Ready. Set. Go.
Oh shit, never mind, I already hit start on the stopwatch.
You see, today I am timing how long it takes for me to bust out that thousand when I do it in one sitting. I might be able to start doing a little typing in the morning when I am fresh if I can do it in a manageable time. You see, I was able to do five-hundred in about twenty to forty. All depending on my mental state, or course. The more talkative I was the quicker and more fluid my results. The more exhausted and fatigued the old brain, the longer and discombobulated my words became, hence the new test and procedure, only if today’s experiment is a favorable one.
Sad part is, I just ran out of planned material and now I must wing it, everything is new and unplanned like a chess game diverted until the just after the beginning twelve. Some of the more inept might want an example; G4 (I forgot how to the write the opening move for the first pawn move, should I look it up, or will someone oblige, remember folks I am on a timer this time around, kindness would be appreciated.) G5 (Yeah, I am bum rushing you with end pawn what you gon’na do about it, take over the center, HA.)
Sorry, I might be taking that analogy too far, it is one of those habitual habits I have, I dive deep everythyme.
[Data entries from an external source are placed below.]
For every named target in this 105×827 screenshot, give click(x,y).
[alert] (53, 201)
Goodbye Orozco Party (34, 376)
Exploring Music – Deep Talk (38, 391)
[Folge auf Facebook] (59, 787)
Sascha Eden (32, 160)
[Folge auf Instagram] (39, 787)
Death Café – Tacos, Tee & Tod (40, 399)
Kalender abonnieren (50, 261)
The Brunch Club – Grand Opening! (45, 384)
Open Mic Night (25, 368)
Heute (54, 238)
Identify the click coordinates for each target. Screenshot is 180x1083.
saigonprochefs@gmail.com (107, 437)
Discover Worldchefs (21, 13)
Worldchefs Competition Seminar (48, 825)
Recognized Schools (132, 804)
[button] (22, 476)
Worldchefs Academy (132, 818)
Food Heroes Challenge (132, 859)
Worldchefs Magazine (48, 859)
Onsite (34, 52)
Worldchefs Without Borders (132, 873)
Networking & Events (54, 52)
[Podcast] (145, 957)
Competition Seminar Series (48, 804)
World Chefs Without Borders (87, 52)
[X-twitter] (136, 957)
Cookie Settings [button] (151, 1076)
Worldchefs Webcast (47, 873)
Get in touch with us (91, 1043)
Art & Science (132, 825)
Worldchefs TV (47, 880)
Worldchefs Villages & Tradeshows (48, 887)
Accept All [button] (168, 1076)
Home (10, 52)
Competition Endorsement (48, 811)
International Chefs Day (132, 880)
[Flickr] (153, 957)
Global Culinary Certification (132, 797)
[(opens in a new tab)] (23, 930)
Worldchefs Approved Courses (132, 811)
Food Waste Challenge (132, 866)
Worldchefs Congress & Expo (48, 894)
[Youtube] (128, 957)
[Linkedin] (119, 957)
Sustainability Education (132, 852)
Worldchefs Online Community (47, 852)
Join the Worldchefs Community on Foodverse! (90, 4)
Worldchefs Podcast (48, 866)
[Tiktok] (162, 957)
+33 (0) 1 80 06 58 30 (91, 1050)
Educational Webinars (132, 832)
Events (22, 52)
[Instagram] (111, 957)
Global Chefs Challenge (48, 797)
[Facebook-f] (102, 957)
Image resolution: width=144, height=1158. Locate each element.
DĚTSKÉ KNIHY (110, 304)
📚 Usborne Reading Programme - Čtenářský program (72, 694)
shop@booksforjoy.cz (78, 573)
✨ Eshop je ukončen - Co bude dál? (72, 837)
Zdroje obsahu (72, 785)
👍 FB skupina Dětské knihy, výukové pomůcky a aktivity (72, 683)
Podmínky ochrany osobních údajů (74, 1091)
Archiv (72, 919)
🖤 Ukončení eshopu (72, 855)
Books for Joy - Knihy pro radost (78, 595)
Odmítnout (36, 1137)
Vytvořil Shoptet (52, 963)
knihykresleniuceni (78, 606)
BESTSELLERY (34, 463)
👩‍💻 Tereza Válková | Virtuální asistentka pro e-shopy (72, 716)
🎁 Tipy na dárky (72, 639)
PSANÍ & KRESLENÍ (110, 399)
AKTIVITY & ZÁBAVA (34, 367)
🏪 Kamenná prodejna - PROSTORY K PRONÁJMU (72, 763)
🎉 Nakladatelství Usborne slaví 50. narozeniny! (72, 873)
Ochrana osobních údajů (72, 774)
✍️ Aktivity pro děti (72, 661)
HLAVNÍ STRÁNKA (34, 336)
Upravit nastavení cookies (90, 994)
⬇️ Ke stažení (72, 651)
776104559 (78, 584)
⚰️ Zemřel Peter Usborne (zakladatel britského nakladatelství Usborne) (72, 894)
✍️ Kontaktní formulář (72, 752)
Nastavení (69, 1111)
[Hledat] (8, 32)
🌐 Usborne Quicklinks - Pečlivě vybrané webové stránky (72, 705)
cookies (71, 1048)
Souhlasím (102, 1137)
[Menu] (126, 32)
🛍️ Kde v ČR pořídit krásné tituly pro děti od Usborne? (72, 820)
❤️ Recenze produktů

I am not really one of those deep free divers though, those guys are really cool. I am, sadly, not that cool. With the pressure of water on my chest I doubt I can hold my breath for the two minutes that I can do on land, but they say it is all a mental thing, so most likely I can but I don’t think I have the chest strength.
That knocking sound is me hitting the bottom of the barrel. I wouldn't expect anything to lucid right now, it will be very vapid and other words like that.
Should I try is the question or should I give up and die. Now look me in the square in the eye and tell me that should not try, try, try.
I am feeling a little cooped up here, even my balls are starting to sweat and get itchy. When I say ball I mean scrotum and testicle, but mainly scrotum.
(Quick, think of something to make this not sound so bad.)
Umm? Dude, I can’t, that is pretty damn precise. There is no putting a positive spin on that shit. You got to take it or leave it, and I choose leave it. Word count, all I am focused on is word count. Consider this like a focal seizure (E before I when before Z, yeah, that one helps clear up some of that other mess I established and vacated.) but I have fine motor movement with coordinated thought. Yeah, that is what is going on, I am having a focal seizure.
Time out text message.
So, I just lost that time session, damnit, but I was slamming those keys, as if I was, now deceased, pro wrestler Randy “the macho man” Savage. So, I am just going to call it twenty, and move on in this mini quest.
Now, I need to get back in the zone and get this half done in the same amount of time, but it feels like lap two of the obstacle course and I have to reclaim that wall as mine.
Fuck, I woke up the roomie and now his television is blaring to combat my massive air strike on these 26+ key locations mapped out on this board in front of me.
Bam. Bam. BAM.
Take that you mother truckers, leaving your kids at home watching two cartoon cavedude’s from Bedrock pushing Winston’s cigarettes.
Sorry I was distracted, by the primal need… to hunt… find and seduce a mate. I keep telling myself, women are not meat, but it is so hard. I just want to gobble them all up, devouring and savoring every one of them. However, I am not a pig I have never over-indulged. I think. What are the standards? How can I say this, without giving too much away? I have never slept with more woman than my current age, I can remember their names and it takes up the entire allotment of a man with six digits on each hand, but I am not going to take the time to make sure I am correct. I guess I could it wouldn’t take long.
Okay so, there is one, then two, umm three, oh no she was number four and she was three, five and six. Seven or eight, doesn’t matter the order, nine(!) (This girl was a breeder), ten. There you have it, I have a person to remember for each one of my fingers, but I am still young. Who knows where tomorrow will take me.
I am feeling the strain, just a hundred and fifty-eight more words, and ten minutes until then end of one hour.
Can he do it?
Just one good Idea, and I am home free. Ollie-Ollie-oxen-free, no home base is that other tree.
No way.
Yes way.
You are a liar, and I do not play with liars, I stick them in dyers, then hang them from tell a phone wires pants a blaze.
Yes, I would like to blaze one.
Then hurry up son.
I run and I run right through more or less the biggest slump, just like my man, here, Forrest Gump.
I can never really remember what happens after the old lady tells him to take the #7(?) bus. Do they get back together, or is he visiting her grave, I just do not remember.
All the iconic moments are there though, “Run Forrest, run.” “Stupid is as stupid does.” And, “Life’s like a box of chocolates.”
There are more, but those are the top three most repeated.